#### [Aim]
Reproduce verbatim the lines of the entries from the one containing "Task: Click the callout number 5" through the one containing "point(102,138)", including both of those lines.

#### [Given data]
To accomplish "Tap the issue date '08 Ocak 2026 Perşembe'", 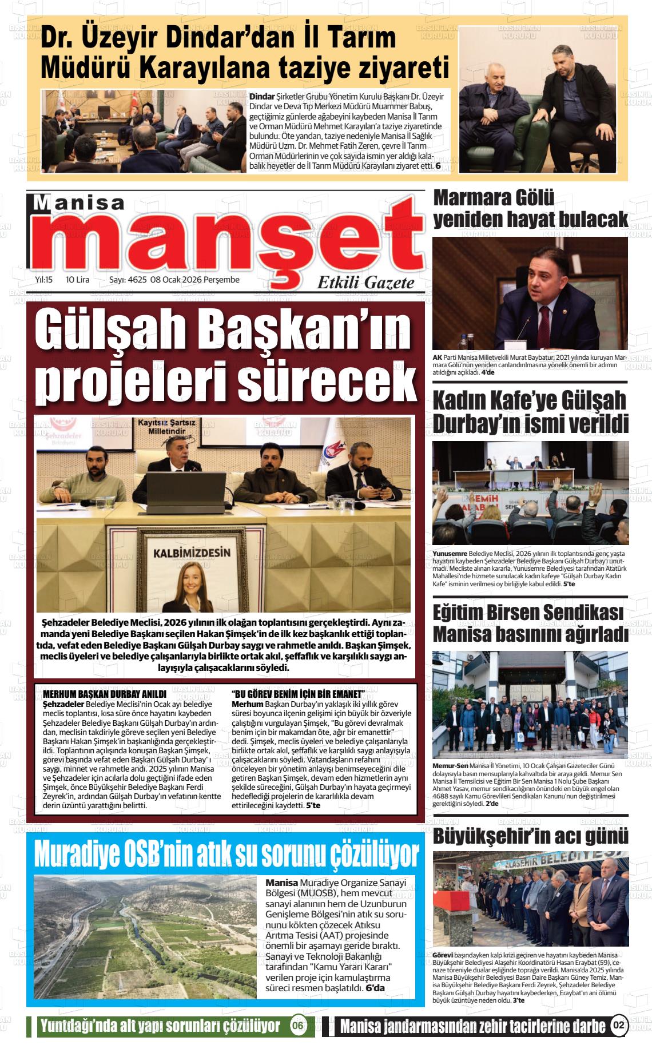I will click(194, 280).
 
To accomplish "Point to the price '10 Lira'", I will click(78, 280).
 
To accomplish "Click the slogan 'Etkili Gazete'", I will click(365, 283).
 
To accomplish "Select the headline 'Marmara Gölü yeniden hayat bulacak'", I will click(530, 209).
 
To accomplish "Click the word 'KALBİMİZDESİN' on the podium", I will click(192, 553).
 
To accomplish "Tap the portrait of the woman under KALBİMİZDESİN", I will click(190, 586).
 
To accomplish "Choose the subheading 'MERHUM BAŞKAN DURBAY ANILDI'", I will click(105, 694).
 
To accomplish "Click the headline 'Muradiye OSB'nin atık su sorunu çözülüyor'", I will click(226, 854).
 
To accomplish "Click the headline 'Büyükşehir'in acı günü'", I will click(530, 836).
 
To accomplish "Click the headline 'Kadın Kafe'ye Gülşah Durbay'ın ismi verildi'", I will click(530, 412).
* * *
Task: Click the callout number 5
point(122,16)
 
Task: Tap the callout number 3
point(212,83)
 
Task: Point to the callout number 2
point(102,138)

#### [Task result]
Task: Click the callout number 5
point(122,16)
 
Task: Tap the callout number 3
point(212,83)
 
Task: Point to the callout number 2
point(102,138)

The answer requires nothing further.